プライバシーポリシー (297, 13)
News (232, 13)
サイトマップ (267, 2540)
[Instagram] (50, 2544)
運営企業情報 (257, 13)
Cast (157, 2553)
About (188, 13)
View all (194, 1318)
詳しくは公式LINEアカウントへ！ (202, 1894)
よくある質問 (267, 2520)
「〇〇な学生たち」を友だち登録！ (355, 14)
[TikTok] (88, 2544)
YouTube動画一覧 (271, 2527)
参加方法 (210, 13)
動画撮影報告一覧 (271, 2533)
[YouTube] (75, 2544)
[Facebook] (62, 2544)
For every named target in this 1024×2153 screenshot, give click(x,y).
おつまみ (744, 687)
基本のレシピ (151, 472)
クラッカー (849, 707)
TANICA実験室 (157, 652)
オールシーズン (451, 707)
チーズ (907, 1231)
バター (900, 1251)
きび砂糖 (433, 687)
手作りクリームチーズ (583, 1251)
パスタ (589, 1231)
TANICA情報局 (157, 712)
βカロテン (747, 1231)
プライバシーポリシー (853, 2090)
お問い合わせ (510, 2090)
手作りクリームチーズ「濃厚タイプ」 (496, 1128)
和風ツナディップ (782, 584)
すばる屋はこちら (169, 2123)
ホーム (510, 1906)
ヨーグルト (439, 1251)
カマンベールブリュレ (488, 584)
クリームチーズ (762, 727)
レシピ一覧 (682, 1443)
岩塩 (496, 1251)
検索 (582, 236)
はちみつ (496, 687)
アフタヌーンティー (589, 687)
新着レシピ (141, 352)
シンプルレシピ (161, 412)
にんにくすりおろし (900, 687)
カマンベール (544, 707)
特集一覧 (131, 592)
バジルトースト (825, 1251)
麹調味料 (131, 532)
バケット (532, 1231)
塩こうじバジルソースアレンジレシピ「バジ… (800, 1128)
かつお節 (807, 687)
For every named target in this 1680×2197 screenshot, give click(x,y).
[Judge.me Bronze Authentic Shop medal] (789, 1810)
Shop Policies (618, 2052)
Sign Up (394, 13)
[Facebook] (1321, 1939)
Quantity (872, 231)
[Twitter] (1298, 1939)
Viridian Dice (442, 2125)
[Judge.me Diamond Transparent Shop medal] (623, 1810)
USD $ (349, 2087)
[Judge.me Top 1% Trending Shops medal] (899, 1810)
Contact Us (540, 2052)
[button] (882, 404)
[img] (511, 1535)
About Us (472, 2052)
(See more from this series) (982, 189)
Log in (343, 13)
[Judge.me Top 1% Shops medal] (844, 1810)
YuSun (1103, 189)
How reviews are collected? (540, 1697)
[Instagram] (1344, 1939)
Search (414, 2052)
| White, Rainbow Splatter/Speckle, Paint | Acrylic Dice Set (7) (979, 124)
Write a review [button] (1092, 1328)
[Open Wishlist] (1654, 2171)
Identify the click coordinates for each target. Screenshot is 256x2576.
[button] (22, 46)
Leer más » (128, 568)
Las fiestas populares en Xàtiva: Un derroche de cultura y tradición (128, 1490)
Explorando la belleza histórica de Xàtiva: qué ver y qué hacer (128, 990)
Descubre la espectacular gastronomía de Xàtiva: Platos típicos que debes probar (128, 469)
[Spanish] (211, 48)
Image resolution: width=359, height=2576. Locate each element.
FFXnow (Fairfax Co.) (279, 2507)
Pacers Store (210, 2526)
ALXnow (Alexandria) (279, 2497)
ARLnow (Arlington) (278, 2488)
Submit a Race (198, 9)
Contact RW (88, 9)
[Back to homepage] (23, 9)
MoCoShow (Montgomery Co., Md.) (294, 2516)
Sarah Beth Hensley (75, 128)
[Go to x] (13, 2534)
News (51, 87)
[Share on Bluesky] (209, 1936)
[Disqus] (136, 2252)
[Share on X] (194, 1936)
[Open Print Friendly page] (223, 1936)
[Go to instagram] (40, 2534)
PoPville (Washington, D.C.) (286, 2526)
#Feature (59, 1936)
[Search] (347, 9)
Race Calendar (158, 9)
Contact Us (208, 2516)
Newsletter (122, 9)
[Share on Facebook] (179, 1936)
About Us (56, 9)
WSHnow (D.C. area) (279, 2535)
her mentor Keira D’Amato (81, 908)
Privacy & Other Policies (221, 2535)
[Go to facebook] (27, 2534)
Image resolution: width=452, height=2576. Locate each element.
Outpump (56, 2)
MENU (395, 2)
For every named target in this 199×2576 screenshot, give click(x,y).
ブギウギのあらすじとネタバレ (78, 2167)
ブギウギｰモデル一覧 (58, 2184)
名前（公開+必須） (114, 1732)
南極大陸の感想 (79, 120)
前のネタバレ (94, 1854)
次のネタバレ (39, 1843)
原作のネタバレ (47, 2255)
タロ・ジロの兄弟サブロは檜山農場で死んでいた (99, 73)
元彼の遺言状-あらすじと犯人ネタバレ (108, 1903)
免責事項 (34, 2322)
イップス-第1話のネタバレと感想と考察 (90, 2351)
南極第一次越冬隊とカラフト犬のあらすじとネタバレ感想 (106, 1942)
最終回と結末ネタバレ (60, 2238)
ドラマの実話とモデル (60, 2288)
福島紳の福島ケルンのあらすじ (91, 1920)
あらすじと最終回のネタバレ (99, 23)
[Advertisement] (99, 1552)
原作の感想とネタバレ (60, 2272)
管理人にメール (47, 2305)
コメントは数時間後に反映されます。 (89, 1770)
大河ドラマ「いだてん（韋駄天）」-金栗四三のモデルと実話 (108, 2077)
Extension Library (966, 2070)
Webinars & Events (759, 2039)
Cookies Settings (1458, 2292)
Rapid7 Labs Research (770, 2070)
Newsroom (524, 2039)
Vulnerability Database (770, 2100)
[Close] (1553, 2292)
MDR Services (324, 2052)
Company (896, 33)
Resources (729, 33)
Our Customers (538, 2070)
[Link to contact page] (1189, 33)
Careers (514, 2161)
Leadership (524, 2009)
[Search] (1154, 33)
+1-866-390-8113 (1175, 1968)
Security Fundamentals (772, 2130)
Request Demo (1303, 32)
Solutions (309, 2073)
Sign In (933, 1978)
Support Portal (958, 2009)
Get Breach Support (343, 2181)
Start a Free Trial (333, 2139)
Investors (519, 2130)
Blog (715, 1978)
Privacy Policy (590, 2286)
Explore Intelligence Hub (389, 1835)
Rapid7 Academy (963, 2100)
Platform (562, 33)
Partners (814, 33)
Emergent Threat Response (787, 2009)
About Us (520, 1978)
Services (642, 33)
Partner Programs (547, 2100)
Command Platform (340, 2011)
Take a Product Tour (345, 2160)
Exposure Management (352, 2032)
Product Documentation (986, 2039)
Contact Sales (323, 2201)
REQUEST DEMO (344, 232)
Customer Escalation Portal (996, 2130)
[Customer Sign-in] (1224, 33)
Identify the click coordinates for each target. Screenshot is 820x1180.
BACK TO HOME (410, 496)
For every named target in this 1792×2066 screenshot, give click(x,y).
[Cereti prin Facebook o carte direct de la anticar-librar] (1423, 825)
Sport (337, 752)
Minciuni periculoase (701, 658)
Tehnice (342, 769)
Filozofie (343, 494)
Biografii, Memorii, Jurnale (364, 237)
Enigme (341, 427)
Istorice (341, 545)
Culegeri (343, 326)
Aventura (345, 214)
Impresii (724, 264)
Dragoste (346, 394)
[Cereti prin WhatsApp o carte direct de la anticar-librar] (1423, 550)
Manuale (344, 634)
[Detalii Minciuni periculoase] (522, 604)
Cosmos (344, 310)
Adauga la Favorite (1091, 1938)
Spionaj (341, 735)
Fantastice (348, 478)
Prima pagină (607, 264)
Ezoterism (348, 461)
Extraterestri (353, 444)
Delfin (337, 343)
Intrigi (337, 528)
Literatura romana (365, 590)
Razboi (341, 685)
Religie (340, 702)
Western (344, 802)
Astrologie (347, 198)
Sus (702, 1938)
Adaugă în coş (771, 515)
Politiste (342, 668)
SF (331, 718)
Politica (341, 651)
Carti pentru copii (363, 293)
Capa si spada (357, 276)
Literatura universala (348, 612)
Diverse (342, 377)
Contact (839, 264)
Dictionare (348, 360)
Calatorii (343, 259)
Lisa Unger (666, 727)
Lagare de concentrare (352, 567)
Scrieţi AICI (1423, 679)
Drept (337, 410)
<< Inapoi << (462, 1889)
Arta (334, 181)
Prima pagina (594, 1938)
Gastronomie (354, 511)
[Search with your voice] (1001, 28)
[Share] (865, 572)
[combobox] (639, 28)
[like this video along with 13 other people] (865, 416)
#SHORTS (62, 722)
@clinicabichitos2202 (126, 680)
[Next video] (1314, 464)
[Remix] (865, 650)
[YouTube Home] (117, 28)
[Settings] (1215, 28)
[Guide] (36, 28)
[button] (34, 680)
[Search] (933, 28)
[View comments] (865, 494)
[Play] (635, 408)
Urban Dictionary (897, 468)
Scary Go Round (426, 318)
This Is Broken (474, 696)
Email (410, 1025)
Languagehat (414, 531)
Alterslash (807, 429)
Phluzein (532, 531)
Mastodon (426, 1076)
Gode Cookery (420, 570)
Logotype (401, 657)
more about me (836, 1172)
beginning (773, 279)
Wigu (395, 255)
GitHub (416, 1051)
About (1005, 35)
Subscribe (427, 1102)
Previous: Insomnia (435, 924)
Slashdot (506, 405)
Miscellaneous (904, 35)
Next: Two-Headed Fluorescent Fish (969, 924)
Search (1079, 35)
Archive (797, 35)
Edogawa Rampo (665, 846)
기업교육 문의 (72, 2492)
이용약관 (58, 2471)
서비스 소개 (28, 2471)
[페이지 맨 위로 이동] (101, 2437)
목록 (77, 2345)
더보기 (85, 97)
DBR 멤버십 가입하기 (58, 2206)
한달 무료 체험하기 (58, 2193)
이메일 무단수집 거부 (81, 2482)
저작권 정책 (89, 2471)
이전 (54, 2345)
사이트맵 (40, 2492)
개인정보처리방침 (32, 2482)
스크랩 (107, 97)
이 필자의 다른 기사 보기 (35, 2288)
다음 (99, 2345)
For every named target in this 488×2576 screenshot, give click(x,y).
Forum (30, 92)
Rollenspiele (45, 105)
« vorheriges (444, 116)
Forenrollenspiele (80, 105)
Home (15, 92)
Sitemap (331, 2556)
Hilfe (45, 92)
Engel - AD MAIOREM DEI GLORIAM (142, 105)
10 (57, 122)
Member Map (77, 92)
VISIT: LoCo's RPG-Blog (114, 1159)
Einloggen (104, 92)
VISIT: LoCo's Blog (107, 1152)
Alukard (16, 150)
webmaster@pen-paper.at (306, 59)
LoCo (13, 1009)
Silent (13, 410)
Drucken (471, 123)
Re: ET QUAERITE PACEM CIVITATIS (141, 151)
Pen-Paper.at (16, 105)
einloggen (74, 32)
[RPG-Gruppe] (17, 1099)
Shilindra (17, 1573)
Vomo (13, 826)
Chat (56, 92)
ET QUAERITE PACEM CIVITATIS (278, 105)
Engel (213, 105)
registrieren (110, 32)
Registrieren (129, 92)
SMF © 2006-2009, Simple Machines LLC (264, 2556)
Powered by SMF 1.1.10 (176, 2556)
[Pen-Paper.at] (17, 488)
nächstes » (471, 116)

——

TASK STATEMENT → Using the listing above, gather each line that holds the string "periculoase" and copy it.

PROBLEM SOLUTION →
Minciuni periculoase (701, 658)
[Detalii Minciuni periculoase] (522, 604)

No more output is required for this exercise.